EHT contraction analysis on transparent pillars.
(A) Original bright field image of an EHT around transparent pillars. (B) Region detection of the tip of the pillars from a bright field image. (C) Detection of the regions with low eccentricity. (D) Detection of the center of the pillars. (E) Contour of the EHT. (F) Displacement of the pillars over time with resting tension (Blue) and after removing the initial resting tension (Red). (G) Maximum and minimum detection of the contraction motion; complete contraction cycles are with filled marks. (H) Graph of the contraction force with the maximum and minimum.(I) Graph of displacement over time with the time to achieve 10% and 90% of contraction and relaxation. (J) Graph of force per surface area with maximum and minimum.
Fig 6.
EHT comparison with different ratio of Human adult cardiac fibroblast (HCF).

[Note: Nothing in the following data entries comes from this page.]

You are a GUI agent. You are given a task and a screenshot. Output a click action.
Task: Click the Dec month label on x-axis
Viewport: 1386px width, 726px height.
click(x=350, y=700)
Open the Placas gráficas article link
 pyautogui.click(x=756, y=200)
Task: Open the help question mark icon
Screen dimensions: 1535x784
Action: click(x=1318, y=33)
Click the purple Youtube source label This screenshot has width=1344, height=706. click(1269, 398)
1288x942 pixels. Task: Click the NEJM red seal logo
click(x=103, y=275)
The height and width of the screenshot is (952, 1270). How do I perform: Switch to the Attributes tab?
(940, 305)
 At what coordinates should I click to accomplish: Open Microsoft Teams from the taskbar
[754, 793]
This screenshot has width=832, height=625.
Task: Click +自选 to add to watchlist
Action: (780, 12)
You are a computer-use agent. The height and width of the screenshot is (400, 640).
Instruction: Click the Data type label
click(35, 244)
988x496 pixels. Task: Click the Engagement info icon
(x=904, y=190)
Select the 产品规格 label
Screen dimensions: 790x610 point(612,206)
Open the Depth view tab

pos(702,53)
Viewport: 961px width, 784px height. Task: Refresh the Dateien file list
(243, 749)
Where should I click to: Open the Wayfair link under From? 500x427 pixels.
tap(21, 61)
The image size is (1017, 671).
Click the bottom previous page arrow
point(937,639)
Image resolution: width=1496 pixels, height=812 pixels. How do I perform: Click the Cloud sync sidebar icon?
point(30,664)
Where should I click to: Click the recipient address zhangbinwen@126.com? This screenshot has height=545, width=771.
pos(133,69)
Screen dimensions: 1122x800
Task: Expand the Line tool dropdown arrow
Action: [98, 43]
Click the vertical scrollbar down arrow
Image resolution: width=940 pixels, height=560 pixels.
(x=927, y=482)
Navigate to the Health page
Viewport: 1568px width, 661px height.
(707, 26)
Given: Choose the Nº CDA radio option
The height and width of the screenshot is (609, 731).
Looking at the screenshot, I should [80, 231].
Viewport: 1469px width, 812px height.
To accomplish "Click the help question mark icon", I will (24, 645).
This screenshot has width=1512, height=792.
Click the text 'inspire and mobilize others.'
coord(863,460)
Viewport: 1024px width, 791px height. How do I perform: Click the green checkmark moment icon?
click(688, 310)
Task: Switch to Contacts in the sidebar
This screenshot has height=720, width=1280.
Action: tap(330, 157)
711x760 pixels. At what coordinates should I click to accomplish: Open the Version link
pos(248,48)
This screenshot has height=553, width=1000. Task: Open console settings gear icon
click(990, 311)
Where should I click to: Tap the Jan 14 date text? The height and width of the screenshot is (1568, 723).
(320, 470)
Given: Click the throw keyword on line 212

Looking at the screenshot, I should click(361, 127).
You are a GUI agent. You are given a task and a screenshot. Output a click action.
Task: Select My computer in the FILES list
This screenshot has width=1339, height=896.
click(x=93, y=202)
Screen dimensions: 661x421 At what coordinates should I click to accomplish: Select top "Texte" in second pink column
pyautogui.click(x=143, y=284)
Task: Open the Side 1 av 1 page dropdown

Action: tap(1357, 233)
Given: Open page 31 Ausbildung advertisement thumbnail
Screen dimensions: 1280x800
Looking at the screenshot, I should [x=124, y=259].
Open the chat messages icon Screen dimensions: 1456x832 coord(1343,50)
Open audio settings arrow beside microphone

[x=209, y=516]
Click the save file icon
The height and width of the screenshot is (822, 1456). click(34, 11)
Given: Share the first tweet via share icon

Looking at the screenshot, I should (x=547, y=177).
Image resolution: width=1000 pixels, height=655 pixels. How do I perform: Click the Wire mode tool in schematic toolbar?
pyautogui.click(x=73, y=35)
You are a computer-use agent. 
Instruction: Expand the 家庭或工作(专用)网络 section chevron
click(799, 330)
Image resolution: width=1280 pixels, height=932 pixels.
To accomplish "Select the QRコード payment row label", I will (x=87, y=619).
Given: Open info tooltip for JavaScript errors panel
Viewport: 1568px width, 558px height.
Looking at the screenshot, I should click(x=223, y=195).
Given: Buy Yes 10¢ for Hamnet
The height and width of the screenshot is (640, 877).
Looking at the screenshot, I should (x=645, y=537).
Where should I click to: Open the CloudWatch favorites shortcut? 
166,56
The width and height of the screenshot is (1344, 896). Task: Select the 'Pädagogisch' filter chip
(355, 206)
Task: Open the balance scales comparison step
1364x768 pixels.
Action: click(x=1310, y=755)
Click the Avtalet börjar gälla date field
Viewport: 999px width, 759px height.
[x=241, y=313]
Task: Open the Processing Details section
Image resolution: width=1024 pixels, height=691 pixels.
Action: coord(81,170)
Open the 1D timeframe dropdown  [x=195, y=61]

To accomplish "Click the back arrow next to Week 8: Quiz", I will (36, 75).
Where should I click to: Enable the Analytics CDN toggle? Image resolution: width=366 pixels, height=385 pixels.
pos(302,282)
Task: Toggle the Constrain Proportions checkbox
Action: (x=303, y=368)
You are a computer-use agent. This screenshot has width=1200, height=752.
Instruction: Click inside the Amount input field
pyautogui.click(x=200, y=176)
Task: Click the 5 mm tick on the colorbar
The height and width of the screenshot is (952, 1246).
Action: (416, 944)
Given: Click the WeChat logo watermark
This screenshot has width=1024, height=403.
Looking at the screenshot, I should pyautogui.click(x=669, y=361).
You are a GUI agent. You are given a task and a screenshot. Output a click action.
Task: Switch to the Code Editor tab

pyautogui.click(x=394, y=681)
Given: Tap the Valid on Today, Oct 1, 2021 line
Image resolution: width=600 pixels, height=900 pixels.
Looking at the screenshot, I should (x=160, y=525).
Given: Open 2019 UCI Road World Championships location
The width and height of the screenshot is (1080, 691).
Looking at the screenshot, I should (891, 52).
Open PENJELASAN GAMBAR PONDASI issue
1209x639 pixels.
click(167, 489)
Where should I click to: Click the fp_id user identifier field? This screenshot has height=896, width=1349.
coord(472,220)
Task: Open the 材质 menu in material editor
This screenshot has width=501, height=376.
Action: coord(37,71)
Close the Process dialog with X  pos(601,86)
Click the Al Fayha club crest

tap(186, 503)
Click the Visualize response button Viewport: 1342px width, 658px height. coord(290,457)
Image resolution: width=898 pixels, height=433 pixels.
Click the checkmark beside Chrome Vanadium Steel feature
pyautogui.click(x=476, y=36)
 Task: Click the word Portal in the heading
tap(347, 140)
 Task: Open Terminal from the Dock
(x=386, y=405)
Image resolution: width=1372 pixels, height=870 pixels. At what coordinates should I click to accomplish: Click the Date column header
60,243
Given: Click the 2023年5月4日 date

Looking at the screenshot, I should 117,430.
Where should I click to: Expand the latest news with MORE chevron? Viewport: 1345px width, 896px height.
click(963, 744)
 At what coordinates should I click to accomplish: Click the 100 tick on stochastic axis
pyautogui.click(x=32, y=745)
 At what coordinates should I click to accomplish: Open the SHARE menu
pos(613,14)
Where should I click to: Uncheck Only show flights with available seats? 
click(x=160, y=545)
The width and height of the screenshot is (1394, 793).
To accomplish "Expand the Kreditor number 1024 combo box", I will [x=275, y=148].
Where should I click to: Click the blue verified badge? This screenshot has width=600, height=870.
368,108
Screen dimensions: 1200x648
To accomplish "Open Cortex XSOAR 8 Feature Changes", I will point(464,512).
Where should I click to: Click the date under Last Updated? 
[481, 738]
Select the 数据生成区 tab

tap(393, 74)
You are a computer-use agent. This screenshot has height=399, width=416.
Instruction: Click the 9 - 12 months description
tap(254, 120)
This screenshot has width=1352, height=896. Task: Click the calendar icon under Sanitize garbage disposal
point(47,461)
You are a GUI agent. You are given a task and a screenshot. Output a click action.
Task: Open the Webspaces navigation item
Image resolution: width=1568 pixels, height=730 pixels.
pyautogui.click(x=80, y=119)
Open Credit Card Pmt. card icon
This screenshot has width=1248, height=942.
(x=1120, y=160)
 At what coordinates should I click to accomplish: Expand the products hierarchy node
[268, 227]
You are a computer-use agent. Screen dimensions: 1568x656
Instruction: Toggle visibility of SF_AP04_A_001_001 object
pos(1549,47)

(A) Success rate of tissue formation using different ratio of HCF. (B) Relative surface area error by comparing the tissue area measured manually using Image J and using the stand alone application. (C) Relative tissue compaction by comparing the initial tissue area at day 0 (10.7 mm2) with the tissue area over time with the different ratio of HCF. (D) Relative tracking error of the pillar’s center by comparing the distance measured manually using Image J and using the stand alone application. (E) Contractile force of EHTs with different ratios of HCF at day 5 and 10. (F) Contractile force of EHTs with different ratios of HCF divided by the surface are of the tissue at day 5 and 10. In E-F, data shown as means, maxima and minima; Two-way ANOVA plus Tukey’s test for comparisons among ratios of HCF; * = p <0.05; ** = p <0.01; *** = p <0.001; **** = p <0.0001,(N = 3).
Fig 7.
Contraction kinetics of EHTs with different ratio of human adult cardiac fibroblast (HCF).
(A-B) Contraction (A) and relaxation (B) velocity of EHTs using different ratio of HCF at day 5 and 10. (C-D) Time to reach 10% (C) and 90% (D) of contraction using different ratio of HCF at day 5 (D5) and day 10 (D10). (E-F) Time to reach 10% (C) and 90% (D) of relaxation using different ratio of HCF at day 5 (D5) and day 10 (D10). Data shown as means, maxima and minima; Two-way ANOVA plus Tukey’s test for comparisons among ratios of HCF; * = p <0.05; ** = p <0.01; *** = p <0.001; **** = p <0.0001, (N = 3).